__EXTRAIT DU DOCUMENT__.
■ ■ ■ ■ ■

Cependant, certains n’arrivent pas à accepter les frustrations et tentent en vain d’évacuer de la psyché les mauvais objets intériorisés. Est amorcée à ce stade une idée du corps propre (lieu de l’excitation et du plaisir) ainsi qu’une idée du corps maternel (agent de la satisfaction.) Des failles s’installent quand il n’y a pas d’apprentissage de gestion des frustrations dans le temps : failles de la constitution de soi, de l’amour de soi, failles du processus de séparation dans une grande dépendance à la mère. A partir de cette période orale l’élaboration du fantasme s’appuie sur l’absence de l’objet d’amour. Il existe un lien entre ce qui se joue dans la petite enfance, la pathologie de l’adolescence et les troubles du comportement.

■ ■ ■ ■ ■

__DONNÉES FOURNIES__.
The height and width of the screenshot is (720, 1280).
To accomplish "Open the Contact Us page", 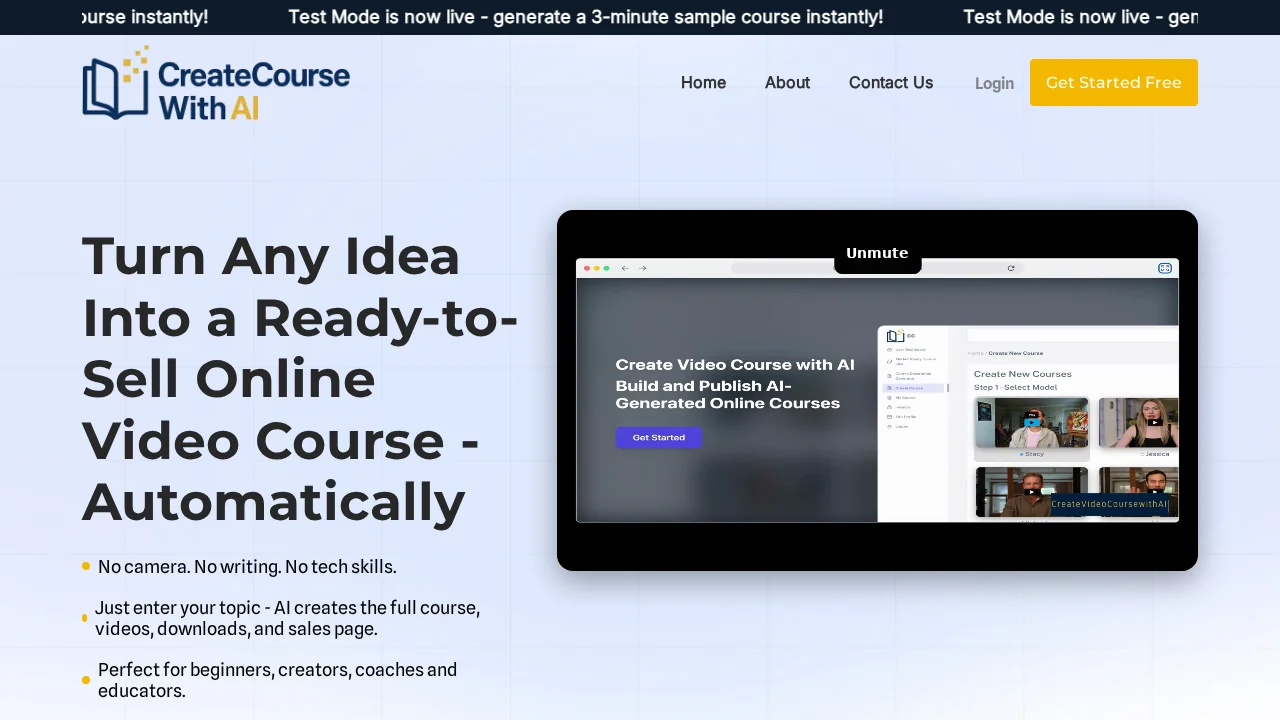I will [890, 83].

■ ■ ■ ■ ■

__ÉNONCÉ__. Recopiez sans rien modifier le passage de l'extrait sur les frustrations de la petite enfance, en commençant par « Cependant, certains n’arrivent » et en allant jusqu'à « troubles du comportement. ».

__CORRIGÉ__.
Cependant, certains n’arrivent pas à accepter les frustrations et tentent en vain d’évacuer de la psyché les mauvais objets intériorisés. Est amorcée à ce stade une idée du corps propre (lieu de l’excitation et du plaisir) ainsi qu’une idée du corps maternel (agent de la satisfaction.) Des failles s’installent quand il n’y a pas d’apprentissage de gestion des frustrations dans le temps : failles de la constitution de soi, de l’amour de soi, failles du processus de séparation dans une grande dépendance à la mère. A partir de cette période orale l’élaboration du fantasme s’appuie sur l’absence de l’objet d’amour. Il existe un lien entre ce qui se joue dans la petite enfance, la pathologie de l’adolescence et les troubles du comportement.